The Lawful and the Prohibited in Islam
- Author: Yusuf al-Qaradawi
- Original title: الحلال والحرام في الإسلام
- Language: Arabic
- Subject: Islamic jurisprudence
- Genre: Non-fiction
- Publisher: American Trust Publications
- Publication date: 1960
- Publication place: Egypt
- Published in English: 1999
- Media type: Print (Paperback)
- Pages: 368
- ISBN: 978-0892590162
- OCLC: 1412651463

= The Lawful and the Prohibited in Islam =

Book by Islamic scholar Yusuf al-Qaradawi

The Lawful and the Prohibited in Islam is a book by Islamic scholar Yusuf al-Qaradawi, originally published in 1960 under the Arabic title Al-Halal Wal-Haram Fil-Islam.
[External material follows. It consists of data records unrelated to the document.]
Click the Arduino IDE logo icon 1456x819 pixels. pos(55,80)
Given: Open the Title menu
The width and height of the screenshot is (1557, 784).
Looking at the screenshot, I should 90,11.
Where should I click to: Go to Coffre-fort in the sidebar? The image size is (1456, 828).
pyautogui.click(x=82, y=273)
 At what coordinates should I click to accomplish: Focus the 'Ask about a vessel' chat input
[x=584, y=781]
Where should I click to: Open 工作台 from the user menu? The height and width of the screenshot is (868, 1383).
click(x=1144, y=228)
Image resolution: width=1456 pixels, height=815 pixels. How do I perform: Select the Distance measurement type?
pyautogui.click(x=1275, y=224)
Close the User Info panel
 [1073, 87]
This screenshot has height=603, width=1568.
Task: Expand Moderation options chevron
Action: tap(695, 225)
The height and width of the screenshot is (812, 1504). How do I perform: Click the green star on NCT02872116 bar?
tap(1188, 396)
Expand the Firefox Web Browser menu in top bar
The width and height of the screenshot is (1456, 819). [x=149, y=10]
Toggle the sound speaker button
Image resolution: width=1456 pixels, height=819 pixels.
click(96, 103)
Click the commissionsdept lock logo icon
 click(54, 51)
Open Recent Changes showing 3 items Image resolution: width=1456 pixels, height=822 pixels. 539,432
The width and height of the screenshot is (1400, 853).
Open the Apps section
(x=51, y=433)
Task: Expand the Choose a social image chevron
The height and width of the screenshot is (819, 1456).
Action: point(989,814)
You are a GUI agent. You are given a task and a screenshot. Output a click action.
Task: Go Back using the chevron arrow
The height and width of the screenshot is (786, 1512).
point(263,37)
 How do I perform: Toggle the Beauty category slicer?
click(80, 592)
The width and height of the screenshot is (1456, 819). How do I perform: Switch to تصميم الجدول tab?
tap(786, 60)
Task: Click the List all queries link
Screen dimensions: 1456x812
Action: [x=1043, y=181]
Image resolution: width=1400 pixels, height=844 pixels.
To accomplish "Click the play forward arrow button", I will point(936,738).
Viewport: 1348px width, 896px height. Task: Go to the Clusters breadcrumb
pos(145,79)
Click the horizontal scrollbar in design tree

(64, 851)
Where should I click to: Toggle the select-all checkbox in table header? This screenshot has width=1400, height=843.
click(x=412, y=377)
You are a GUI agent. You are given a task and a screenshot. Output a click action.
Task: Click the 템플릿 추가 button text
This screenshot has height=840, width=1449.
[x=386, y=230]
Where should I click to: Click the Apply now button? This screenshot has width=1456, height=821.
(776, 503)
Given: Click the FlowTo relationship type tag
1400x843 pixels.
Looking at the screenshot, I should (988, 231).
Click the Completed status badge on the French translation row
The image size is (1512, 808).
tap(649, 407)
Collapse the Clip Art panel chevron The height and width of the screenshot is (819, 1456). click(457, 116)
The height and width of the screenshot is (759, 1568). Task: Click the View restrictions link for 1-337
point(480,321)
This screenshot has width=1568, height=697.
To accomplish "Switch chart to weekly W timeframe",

Some translations into English of the work include those published by:
- Ahl-al-bait, with annotations and commentary by Allamah Shaikh Hasan Muhammad Taqi al-Jawahiri.
- American Trust Publications published January 30, 1999.
- El Falah, in 1997.
- Islamic Book Trust, Malaysia.

The book was briefly banned in France in 1995, following a government order on 24 April 1995, before the ban was repealed several weeks later on 9 May 1995.